Article published in Deseret News, 5 Jul 1950:
FARMINGTON – Two armed men bound and gagged a nightwatchman, pried open a safe and escaped with 11 sacks of money early Wednesday at Lagoon resort, Davis County Sheriff LeGrande Hess reported.
Sheriff Hess “guessed” the loss might run as high as $15,000.
But Robert Freed, park manager, said he couldn’t even make an estimate of the loss until after a check by the auditing department. He said it was at least partially covered by insurance.
Hugh Roberts, 74-year-old nightwatchman, said he had just finished cleaning a room back of the resort office and walked into the office about 4 a.m. to be confronted by two masked men, revolvers [drawn].
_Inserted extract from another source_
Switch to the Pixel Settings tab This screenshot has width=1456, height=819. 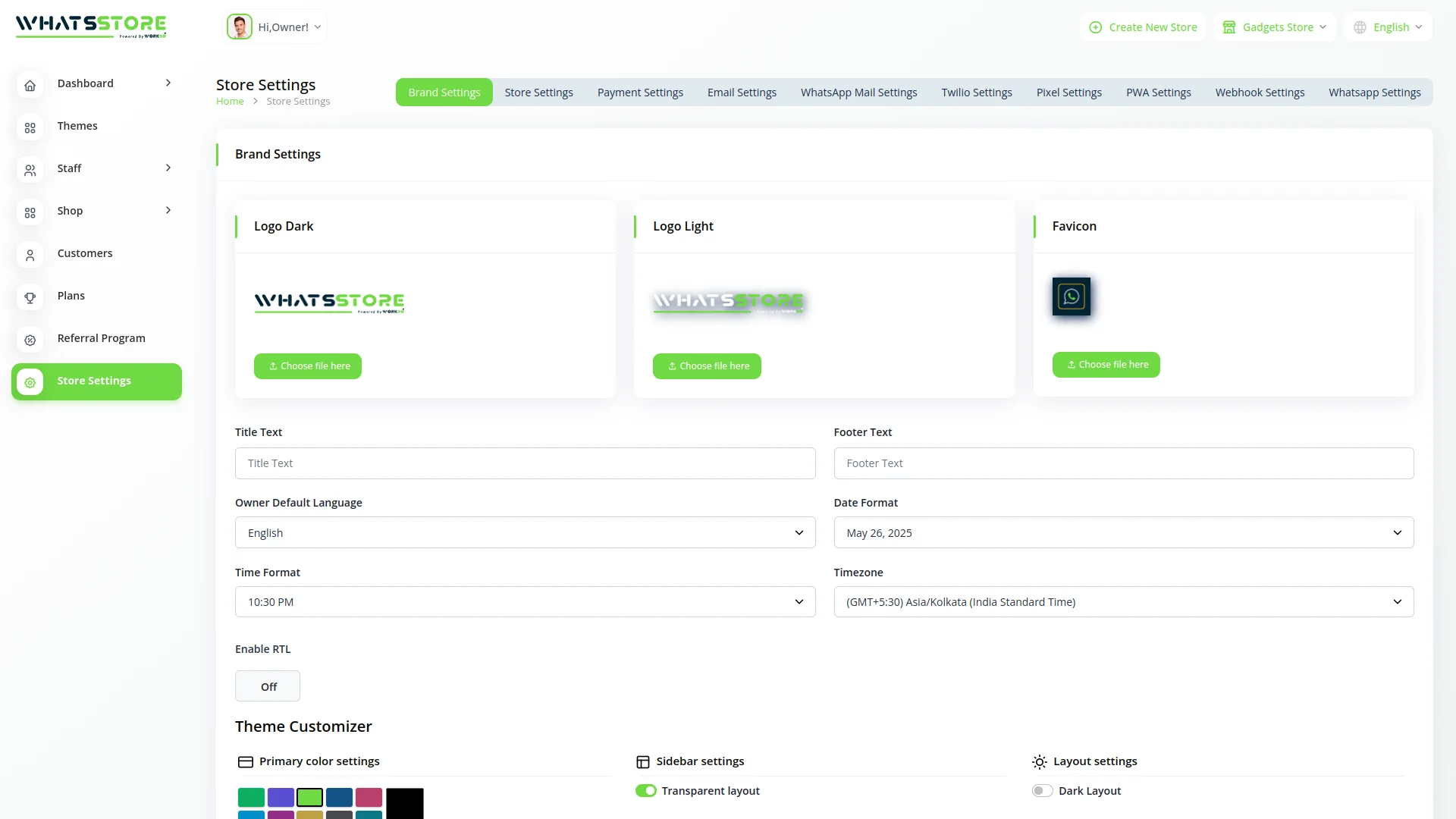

“Stick ’em up buddy. This is a holdup and we’re not kidding,” he was told.
Mr. Roberts told Sheriff Hess they plastered a strip of adhesive tape across his eyes, forced him into a back bedroom and bound and gagged him with torn sheets and more tape.
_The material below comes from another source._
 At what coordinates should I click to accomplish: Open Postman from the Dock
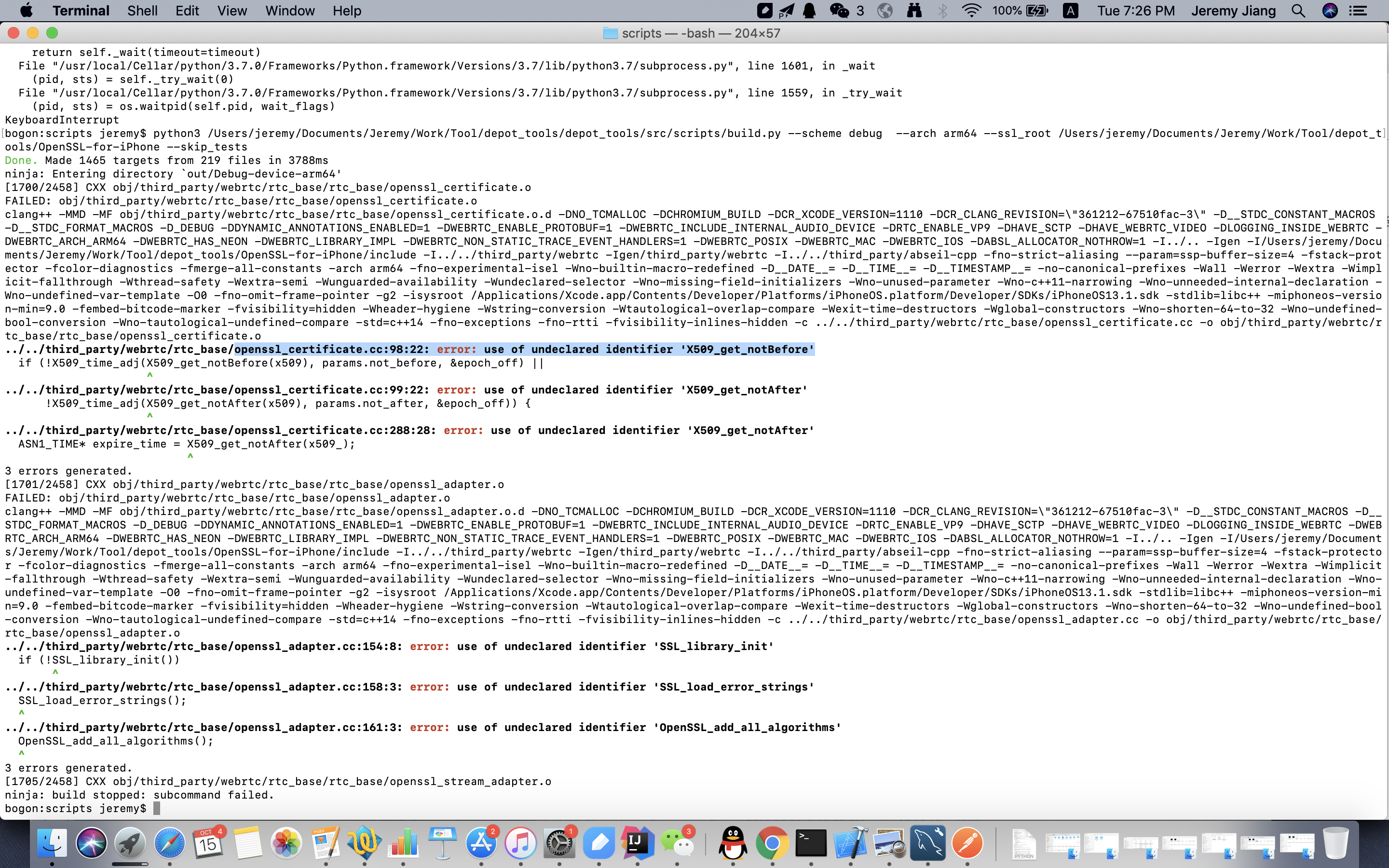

The robbers then returned to the office and ripped off the safe door with sledge hammers, bar, punch, and coal chisel, the sheriff said.
Eleven bags of money, ranging from pennies to $20 bills, were taken. It represented receipts from Independence Day operations, the sheriff said, and had been bagged for banking Wednesday.
The nightwatchman, his hands and feet crisscrossed with strips of sheeting and tape, lay helpless until 5 a.m. when he was discovered by a cleanup crew.
He was so upset by the robbery he could not give a detailed description of the assailants but he said one was considerably darker than the other. Mr. Roberts said they were wearing caps.
Sheriff Hess said they entered the office by breaking a lock at the rear of the combination office and home. Mr. and Mrs. Max Hess, who occupy the home, were away at the time, he said.
The sheriff said he has reason to believe there were three men involved, though only two were present at the robbery. No clue was given as to method of getaway. Three concession operators who live in bunkhouses at the resort said they saw two men leave the office about 4 a.m. One of the operators followed the men a short distance, then turned back and joined his companions.
The employes – Wesley Wicker, Leon Duffy, and Pete Vlahos, all teenagers – said they thought nothing of the incident.
The resort closed at 1 a.m. after one of the heaviest crowds of the season.